**INSTRUCTION:**
Reproduce verbatim the lines of the listing below, from the line containing "Where should I click to: Tap the Bonus" through the line containing "tap(343, 285)", inclusive of both.

**DATA FOR PROCESSING:**
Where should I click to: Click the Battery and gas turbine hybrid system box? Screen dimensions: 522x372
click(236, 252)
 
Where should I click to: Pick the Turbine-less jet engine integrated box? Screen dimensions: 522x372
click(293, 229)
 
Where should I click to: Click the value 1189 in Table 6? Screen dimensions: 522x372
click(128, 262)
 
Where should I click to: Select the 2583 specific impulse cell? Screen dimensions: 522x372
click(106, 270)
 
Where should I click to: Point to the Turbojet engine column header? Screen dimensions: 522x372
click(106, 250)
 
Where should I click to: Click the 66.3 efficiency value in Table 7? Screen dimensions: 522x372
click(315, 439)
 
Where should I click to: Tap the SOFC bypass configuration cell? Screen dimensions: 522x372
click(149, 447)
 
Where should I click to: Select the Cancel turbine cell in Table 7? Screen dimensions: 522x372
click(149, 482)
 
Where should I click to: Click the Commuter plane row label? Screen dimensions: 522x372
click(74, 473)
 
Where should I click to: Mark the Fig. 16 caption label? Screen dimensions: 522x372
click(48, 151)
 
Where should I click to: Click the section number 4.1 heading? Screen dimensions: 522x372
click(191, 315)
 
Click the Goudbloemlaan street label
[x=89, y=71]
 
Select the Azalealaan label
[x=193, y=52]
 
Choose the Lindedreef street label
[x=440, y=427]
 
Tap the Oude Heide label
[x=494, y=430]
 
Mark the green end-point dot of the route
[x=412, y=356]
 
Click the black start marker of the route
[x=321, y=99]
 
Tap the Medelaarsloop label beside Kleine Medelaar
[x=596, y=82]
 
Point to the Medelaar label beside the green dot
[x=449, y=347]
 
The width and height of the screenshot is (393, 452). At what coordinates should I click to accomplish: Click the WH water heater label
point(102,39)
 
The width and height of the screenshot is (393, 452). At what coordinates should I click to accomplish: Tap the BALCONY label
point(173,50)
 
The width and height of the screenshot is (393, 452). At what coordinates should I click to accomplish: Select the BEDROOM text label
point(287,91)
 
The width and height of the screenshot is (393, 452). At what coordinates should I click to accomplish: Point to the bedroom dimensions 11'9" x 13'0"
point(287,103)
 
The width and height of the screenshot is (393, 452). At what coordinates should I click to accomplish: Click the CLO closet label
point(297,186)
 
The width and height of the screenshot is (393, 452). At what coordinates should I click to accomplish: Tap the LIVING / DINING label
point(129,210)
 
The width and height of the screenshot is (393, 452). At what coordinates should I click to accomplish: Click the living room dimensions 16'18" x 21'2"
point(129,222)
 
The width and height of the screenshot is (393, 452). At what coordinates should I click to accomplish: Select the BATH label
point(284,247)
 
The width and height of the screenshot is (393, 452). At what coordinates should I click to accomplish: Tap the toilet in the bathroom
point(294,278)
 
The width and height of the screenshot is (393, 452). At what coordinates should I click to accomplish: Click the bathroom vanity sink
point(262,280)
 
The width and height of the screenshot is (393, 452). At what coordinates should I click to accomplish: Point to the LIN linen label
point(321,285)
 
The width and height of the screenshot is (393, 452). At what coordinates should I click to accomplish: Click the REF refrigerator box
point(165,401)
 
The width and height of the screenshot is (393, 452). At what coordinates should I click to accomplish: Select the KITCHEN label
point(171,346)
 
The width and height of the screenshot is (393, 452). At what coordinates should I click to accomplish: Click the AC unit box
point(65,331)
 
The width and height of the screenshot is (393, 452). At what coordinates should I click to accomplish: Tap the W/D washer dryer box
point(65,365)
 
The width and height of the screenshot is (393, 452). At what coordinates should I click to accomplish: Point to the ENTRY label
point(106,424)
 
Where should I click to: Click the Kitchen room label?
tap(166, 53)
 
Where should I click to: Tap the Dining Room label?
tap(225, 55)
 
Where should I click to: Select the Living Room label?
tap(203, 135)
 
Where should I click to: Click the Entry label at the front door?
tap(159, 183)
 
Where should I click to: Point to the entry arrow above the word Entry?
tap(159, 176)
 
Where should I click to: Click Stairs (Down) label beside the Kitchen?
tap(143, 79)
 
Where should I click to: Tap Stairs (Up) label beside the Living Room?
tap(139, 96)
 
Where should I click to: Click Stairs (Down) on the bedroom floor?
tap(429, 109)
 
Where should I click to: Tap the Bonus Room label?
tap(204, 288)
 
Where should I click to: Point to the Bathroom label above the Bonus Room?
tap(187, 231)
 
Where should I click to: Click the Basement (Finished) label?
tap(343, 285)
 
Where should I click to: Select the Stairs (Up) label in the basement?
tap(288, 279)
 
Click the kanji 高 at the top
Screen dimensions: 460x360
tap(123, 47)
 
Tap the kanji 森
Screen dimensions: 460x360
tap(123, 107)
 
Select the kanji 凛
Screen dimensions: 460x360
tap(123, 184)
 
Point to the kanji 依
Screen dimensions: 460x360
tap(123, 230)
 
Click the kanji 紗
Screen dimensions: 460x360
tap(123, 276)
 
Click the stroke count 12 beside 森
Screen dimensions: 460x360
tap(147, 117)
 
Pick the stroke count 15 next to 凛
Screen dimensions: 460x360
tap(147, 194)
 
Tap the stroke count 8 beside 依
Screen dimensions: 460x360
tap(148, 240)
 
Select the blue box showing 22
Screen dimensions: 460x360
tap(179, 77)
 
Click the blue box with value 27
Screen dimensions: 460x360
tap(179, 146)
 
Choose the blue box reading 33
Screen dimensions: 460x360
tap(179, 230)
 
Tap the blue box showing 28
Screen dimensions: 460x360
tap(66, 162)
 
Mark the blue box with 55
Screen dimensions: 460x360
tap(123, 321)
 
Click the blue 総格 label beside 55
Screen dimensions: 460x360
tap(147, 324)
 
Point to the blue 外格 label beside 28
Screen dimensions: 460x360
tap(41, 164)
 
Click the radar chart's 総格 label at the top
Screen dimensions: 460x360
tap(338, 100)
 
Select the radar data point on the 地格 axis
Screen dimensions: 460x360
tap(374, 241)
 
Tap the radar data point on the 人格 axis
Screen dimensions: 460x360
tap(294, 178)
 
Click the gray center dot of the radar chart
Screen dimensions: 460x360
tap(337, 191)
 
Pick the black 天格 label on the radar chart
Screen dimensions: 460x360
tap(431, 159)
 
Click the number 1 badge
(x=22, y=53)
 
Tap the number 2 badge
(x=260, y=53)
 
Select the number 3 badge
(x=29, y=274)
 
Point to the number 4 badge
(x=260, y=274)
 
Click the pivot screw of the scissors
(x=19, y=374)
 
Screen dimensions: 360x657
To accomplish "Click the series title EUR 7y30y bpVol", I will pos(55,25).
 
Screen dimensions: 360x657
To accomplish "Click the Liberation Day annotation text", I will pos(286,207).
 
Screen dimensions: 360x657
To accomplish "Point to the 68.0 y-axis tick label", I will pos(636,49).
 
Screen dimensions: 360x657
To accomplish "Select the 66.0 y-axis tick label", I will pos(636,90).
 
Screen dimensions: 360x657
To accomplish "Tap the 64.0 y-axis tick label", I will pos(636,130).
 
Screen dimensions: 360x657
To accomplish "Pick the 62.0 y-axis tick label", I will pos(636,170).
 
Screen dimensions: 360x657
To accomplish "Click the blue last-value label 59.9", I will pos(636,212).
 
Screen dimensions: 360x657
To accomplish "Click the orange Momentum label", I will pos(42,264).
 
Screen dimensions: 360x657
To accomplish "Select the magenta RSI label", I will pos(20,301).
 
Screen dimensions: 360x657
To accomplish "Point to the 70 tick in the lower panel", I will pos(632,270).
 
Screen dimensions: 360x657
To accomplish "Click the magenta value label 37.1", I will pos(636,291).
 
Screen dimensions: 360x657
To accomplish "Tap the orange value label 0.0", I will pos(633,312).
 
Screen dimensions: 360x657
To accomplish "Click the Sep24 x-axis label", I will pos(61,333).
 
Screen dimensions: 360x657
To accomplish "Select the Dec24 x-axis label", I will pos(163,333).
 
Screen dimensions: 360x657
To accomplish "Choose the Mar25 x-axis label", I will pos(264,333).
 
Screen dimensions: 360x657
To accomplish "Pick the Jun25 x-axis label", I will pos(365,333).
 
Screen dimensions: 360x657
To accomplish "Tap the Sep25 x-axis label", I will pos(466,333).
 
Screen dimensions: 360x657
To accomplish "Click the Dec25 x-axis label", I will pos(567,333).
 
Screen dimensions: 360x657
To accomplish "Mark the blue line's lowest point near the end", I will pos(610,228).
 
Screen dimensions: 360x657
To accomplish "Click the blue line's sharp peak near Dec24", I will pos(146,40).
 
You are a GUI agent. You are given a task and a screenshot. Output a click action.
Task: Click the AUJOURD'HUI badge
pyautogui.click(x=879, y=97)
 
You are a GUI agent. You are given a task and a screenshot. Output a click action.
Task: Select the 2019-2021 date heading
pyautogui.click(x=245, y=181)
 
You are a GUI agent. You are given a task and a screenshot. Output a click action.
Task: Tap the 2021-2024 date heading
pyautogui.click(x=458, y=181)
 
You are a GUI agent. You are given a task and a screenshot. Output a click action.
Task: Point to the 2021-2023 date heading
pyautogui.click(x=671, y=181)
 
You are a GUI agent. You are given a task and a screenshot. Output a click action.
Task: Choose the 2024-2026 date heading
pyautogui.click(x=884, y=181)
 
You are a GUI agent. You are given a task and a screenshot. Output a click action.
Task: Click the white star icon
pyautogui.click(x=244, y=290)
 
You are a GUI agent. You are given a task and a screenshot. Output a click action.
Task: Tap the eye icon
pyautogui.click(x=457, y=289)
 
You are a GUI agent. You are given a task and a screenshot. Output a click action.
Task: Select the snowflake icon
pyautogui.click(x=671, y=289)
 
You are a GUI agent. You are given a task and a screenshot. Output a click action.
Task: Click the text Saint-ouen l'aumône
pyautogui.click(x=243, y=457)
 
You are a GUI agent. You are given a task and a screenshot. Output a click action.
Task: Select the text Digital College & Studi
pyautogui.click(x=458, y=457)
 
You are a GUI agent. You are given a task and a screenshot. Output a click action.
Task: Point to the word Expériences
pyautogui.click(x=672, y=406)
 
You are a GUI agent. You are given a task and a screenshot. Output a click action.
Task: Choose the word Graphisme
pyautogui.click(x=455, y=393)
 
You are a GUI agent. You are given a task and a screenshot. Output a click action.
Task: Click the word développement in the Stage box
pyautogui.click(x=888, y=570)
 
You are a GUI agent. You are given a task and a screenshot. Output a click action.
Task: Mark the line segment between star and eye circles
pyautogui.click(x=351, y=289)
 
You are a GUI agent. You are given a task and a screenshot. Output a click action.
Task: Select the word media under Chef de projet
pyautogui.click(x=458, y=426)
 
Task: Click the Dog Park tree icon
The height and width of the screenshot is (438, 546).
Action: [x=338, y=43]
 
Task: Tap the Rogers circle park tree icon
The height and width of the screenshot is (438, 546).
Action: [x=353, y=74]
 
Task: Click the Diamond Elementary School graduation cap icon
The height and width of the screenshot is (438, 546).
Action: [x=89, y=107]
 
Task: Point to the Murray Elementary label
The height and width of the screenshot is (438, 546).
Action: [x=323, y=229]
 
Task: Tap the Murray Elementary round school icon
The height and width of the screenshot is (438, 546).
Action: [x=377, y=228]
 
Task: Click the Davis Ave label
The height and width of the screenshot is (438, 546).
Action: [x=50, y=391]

**EXERCISE SOLUTION:**
Where should I click to: Tap the Bonus Room label?
tap(204, 288)
 
Where should I click to: Point to the Bathroom label above the Bonus Room?
tap(187, 231)
 
Where should I click to: Click the Basement (Finished) label?
tap(343, 285)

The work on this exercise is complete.